Look at how the entity trusted on the market justify naked shorting

I am far from needing this to know that the SEC is a joke but look at what they publicly show as their reasoning for allowing naked shorting (selling shares without really delivering them):

"Naked short selling is not necessarily a violation of the federal securities laws or the Commission's rules. Indeed, in certain circumstances, naked short selling contributes to market liquidity. For example, broker-dealers that make a market in a security4 generally stand ready to buy and sell the security on a regular and continuous basis at a publicly quoted price, even when there are no other buyers or sellers. Thus, market makers must sell a security to a buyer even when there are temporary shortages of that security available in the market. This may occur, for example, if there is a sudden surge in buying interest in that security, or if few investors are selling the security at that time. Because it may take a market maker considerable time to purchase or arrange to borrow the security, a market maker engaged in bona fide market making, particularly in a fast-moving market, may need to sell the security short without having arranged to borrow shares. This is especially true for market makers in thinly traded, illiquid stocks such as securities quoted on the OTC Bulletin Board,5 as there may be few shares available to purchase or borrow at a given time."

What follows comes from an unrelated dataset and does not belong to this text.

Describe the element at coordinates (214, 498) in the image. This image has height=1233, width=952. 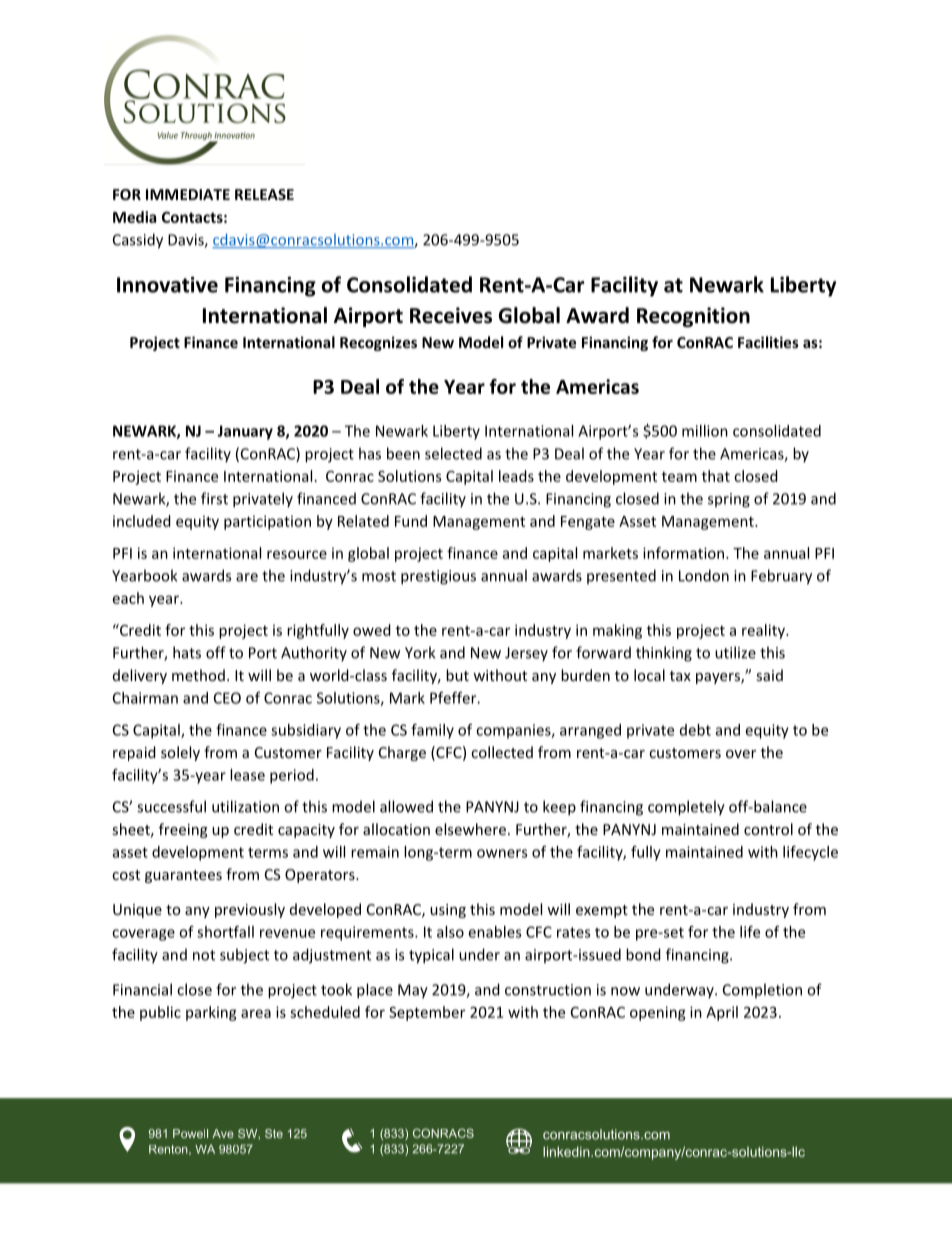
I see `first` at that location.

Based on that reasoning it would be a good thing if I also open a store that sells things that it does not actually carry in order to help liquidity in the related market. But ,no, unless the seller declares to the buyer that he is only selling him a promise to deliver the sold item later it is hard to see how that seller would not be liable for the legal consequences of that action. Yes, someone may honestly and without any negligence thinks that he is selling something but circumstances and accidents change that and he becomes unable to deliver the sold thing.  But these situations are generally clear and very far from being justified on the bases of someone "stand ready to buy and sell" something. So what should a market maker do when he cannot find shares to sell? The something anyone in the world outside the stock market would do, simply not sell what he doesn't have. 

Treating things in the stock market this differently from the rules of sound reasoning in the real world is much more a cause for messing and corrupting the stock market than correcting it.
Insist on allowing market makers to sell what the don't have? Then let the buyer know that he is being offered a promise or expectation for the shares offered to him not the actual shares yet. Anything less than that is clearly wrong.

Anyway, it is hard for me to see such reasoning being made with true interest in justice and fairness to begin with.